Nick Speegle

No. 59, 56
- Position: Linebacker

Personal information
- Born: November 29, 1981 (age 44) Albuquerque, New Mexico, U.S.
- Height: 6 ft 6 in (1.98 m)
- Weight: 250 lb (113 kg)

Career information
- High school: La Cueva (Albuquerque)
- College: New Mexico
- NFL draft: 2005: 6th round, 176th overall pick

Career history
- Cleveland Browns (2005); San Diego Chargers (2006); Cleveland Browns (2006);

Awards and highlights
- First-team All-MW (2004);

Career NFL statistics
- Tackles: 10
- Fumble recoveries: 1
- Stats at Pro Football Reference

= Nick Speegle =

American football player (born 1981)

Nicholas David Speegle (born November 29, 1981) is an American former professional football player who was a linebacker for the Cleveland Browns of the National Football League (NFL) from 2005 to 2006. He played college football for the New Mexico Lobos.

==Early life==
Speegle attended La Cueva High School in Albuquerque, New Mexico, and was a good student and a letterman in both football and track and field. As a senior, he was a first-team All-State defensive end and a second-team state tight end in football. In track and field, he won state and set school records in the 110-meter hurdles.

==College career==
Speegle was a four-year starter at outside linebacker. He was a consistent defensive force after working his way into the starting lineup as a redshirt freshman. He was the 2004 team captain...never flashy but was a quiet playmaker throughout his career and the veteran leader of the Lobo defense in 2004. He was an incredibly tough player who never missed a game, battling through a number of painful injuries over the years. Fellow New Mexico linebackers described him as an old-school, classic type of LB in the mold of NFL Hall of Famers Ray Nitchke, Jack Lambert and Dick Butkus. Speegle was two-time Honorable-Mention All MWC selection before breaking through with First Team Honors his final season.
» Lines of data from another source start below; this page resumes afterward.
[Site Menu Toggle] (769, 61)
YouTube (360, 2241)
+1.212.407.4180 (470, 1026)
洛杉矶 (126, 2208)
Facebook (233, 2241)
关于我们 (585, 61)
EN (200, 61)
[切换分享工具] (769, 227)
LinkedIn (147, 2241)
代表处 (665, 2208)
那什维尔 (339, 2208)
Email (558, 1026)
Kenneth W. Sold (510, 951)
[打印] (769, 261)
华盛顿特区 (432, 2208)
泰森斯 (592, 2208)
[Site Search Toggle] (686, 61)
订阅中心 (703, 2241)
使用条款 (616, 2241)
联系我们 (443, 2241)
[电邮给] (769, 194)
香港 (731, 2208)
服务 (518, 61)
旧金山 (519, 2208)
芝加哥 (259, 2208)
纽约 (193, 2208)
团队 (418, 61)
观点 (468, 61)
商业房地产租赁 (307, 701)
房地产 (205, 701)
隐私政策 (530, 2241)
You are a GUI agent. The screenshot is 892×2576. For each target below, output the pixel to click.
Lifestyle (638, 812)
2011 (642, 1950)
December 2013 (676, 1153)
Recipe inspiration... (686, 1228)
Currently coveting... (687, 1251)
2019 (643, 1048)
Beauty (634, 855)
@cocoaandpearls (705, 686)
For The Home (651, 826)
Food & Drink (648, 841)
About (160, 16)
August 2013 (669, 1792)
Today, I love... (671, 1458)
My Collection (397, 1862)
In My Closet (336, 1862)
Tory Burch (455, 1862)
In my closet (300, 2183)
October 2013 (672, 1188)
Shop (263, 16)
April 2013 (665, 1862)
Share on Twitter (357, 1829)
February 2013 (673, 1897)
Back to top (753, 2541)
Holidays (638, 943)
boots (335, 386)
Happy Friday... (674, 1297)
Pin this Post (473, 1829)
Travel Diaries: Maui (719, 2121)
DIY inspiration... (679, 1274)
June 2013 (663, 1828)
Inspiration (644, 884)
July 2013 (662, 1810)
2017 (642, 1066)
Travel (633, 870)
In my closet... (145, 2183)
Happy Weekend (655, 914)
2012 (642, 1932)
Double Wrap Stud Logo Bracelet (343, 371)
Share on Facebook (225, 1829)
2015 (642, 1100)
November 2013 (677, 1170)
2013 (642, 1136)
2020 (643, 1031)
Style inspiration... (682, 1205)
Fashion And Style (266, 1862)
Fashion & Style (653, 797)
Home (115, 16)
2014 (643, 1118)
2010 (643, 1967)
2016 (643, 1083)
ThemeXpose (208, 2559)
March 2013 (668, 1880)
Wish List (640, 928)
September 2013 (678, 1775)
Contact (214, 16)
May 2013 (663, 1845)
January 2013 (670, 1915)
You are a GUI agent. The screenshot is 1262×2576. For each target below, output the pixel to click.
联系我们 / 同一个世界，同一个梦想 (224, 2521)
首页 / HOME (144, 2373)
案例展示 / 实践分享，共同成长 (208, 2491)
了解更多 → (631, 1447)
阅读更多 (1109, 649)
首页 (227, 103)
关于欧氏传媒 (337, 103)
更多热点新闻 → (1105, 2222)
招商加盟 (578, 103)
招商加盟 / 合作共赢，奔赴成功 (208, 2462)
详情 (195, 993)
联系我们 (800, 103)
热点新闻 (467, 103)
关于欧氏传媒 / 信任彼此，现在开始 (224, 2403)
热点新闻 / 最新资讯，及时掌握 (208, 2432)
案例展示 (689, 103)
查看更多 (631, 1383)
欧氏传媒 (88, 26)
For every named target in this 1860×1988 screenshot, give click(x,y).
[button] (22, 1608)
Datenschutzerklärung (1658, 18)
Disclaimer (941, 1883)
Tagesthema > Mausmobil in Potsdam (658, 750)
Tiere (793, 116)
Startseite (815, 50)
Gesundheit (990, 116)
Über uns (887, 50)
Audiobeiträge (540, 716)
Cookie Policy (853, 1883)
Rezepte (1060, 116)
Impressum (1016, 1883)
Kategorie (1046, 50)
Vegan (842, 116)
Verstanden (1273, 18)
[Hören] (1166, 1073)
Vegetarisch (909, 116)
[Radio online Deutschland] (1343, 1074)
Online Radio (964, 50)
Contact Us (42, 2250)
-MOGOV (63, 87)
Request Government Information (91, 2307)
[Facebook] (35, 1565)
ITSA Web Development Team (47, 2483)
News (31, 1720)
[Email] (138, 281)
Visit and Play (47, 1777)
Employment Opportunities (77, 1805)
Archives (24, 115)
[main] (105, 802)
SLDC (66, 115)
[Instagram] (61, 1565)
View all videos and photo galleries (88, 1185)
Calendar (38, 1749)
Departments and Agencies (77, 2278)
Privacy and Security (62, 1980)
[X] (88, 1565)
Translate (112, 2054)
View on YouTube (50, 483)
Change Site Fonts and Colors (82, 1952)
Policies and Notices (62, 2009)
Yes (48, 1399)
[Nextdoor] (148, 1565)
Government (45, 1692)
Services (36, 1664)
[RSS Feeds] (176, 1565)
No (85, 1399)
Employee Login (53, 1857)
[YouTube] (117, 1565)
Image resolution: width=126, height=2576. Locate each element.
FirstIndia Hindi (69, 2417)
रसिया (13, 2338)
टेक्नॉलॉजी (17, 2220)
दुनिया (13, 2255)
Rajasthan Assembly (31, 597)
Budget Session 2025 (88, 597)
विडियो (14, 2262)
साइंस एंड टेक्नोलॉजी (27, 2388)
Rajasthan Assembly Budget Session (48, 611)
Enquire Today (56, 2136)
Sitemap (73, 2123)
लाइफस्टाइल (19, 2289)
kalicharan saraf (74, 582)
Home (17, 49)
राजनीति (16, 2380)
He was named Third-team Freshman All-American by The Sporting News in 2001. He finished his career ranked No. 14 at UNM with 317 career tackles for loss and made 43 starts (including 42 straight to close his career). He was the total package of size, speed, strength, and attitude. He had good instincts and was an incredibly sure tackler. He added over 30 pounds after entering New Mexico at 207. He graduated in May 2004, with a degree in General Management and a 3.97 cumulative GPA. He played his senior year as a graduate student, pursuing his master's degree in Sports Administration. He was a two-time First-team Academic All-District selection, two-time MWC Scholar-Athlete Award winner, an Academic All-MWC Honoree all four years, and was awarded for his community service by being named to the 2004 American Football Coaches Association National Good Works Team. (clevelandbrowns.com, 2005)

==Professional career==
- NFL Combine
- Height: 6 feet, 6 inches
- Weight: 242 pounds
- Bench press: 390 pounds
- Squat: 465 pounds

Speegle was selected by the Cleveland Browns in the sixth round of the 2005 NFL draft as the 176th pick overall. He played two seasons as a linebacker and on special teams with the Browns and San Diego Chargers before suffering a career-ending back injury.